* **WHAT IS NEEDED**
Select every line below containing the word "computer".

* **Saved data entries**
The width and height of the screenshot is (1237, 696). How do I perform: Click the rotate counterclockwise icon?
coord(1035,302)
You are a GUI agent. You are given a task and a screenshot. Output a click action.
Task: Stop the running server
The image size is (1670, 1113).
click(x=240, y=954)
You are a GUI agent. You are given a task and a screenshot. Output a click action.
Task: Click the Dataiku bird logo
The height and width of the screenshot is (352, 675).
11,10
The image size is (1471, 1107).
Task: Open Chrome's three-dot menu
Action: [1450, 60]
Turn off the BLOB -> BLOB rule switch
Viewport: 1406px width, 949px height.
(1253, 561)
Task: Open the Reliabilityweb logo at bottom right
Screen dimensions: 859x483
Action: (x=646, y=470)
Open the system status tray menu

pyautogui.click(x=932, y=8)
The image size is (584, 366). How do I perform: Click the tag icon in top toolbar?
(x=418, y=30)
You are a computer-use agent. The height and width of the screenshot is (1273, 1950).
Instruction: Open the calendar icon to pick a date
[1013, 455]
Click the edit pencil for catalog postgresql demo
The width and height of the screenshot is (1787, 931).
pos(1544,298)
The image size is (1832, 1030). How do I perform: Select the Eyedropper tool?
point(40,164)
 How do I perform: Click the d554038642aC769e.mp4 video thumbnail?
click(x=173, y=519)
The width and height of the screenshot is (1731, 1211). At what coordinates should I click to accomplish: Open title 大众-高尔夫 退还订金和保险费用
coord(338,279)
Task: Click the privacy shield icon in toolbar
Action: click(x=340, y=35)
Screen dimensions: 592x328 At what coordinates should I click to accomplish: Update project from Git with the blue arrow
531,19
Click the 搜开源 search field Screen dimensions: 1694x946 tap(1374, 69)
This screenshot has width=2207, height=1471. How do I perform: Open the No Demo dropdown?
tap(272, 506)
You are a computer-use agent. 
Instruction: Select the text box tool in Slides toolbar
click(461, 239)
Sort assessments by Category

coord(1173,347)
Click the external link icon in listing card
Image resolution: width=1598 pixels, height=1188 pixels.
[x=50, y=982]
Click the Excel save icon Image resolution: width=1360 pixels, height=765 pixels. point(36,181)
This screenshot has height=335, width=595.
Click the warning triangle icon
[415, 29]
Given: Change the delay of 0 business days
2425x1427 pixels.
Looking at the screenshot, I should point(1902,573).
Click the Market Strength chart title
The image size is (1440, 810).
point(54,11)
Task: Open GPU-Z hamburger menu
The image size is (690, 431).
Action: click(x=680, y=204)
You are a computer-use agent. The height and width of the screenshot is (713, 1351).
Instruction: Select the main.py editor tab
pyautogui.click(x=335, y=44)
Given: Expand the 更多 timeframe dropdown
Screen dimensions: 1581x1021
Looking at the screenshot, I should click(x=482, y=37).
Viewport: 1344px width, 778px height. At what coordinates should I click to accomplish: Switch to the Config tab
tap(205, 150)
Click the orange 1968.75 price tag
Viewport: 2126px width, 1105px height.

* **TASK SOLUTION**
You are a computer-use agent. The height and width of the screenshot is (1273, 1950).
You are a computer-use agent. 
You are a computer-use agent. The height and width of the screenshot is (713, 1351).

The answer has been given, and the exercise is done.